No federal law prohibits Members or congressional staff from trading on prediction markets. The primary federal conflict of interest statute, 18 U.S.C. §208, does not apply to Members or congressional staff. However, Members and congressional staff trading on prediction markets using confidential information gained in the course of their government service are subject to other limitations under federal law. Some prediction markets have registered with the Commodity Futures Trading Commission (CFTC), and the CFTC has treated contracts traded on these markets as options and swaps. The Commodity Exchange Act (CEA) prohibits the use of "any manipulative or deceptive device or contrivance, in contravention of such rules and regulations as [CFTC] shall promulgate." CFTC has used a rule implementing this provision, Rule 180.1, to pursue persons making trades in commodities and derivatives markets based on material, nonpublic information in breach of a duty to the source of the information.

In addition to this generally applicable prohibition, Members and congressional staff are also subject to certain explicit prohibitions. The CEA, as amended by the STOCK Act, prohibits Members and employees of Congress from using nonpublic "information that may affect or tend to affect the price of any commodity in interstate commerce, or for future delivery, or any swap" to enter into a futures contract, option, or swap for personal gain. Members and congressional staff are also prohibited from providing such information to a third party with intent to assist that person to enter into such transactions.

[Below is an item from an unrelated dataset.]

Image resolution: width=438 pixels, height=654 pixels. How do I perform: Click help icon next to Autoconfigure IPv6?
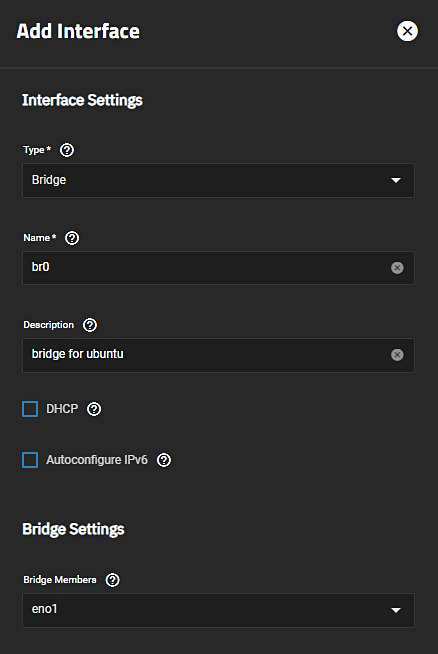click(164, 460)
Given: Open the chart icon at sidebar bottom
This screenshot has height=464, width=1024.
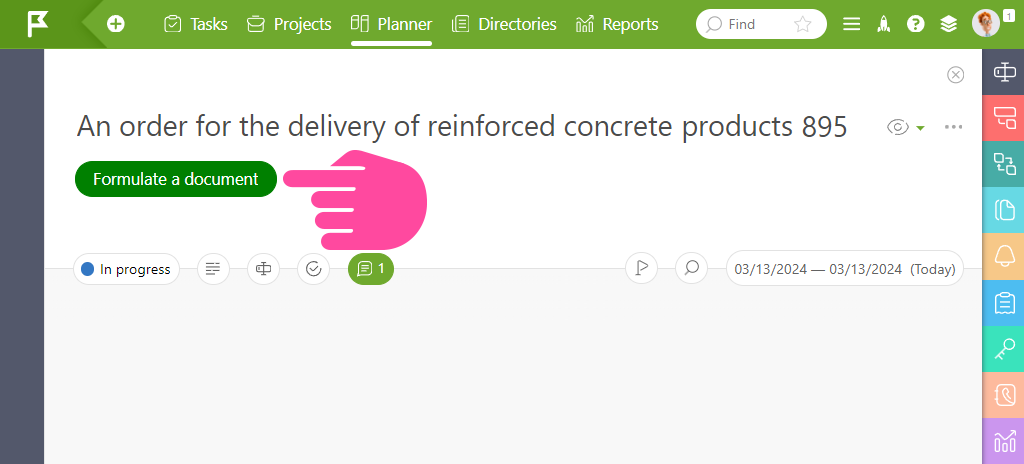Looking at the screenshot, I should [x=1004, y=442].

These prohibitions also apply to other employees or agents of the federal government. CFTC has recently taken action against an active-duty servicemember in the U.S. Army for violating these prohibitions and Rule 180.1 by allegedly using nonpublic information to trade on a prediction market. The U.S. Attorney's Office for the Southern District of New York has also brought criminal charges arising from the same conduct.

Considerations for Congress

Congress could decide to take no further action in relation to the participation of government officials in prediction markets. Should Congress decide to legislate further, several options might exist. These could include a prohibition similar to S.Res. 708, a limitation on participation in categories of prediction market contracts related to congressional or governmental actions, or the inclusion of prediction markets in other measures limiting financial activities.

In that context, the House could pass a resolution to amend House Rules to prohibit House Members, House officers, and/or House employees from engaging in prediction markets. Amending House Rules would likely create a parallel requirement in House and Senate Rules against participation in prediction markets.

The House and Senate could enact legislation to statutorily prohibit Members, House and Senate officers, House and Senate employees, or other covered officials from participating in prediction markets.

Congress could enact legislation to cover a broader group of government officials and employees. For further discussion of legislative proposal in the 119th Congress that would limit or prohibit participation in prediction markets, see CRS Report R48641, Proposals to Limit Member of Congress Financial Activities: Analysis of Introduced Legislation in the 119th Congress, by Jacob R. Straus (2026).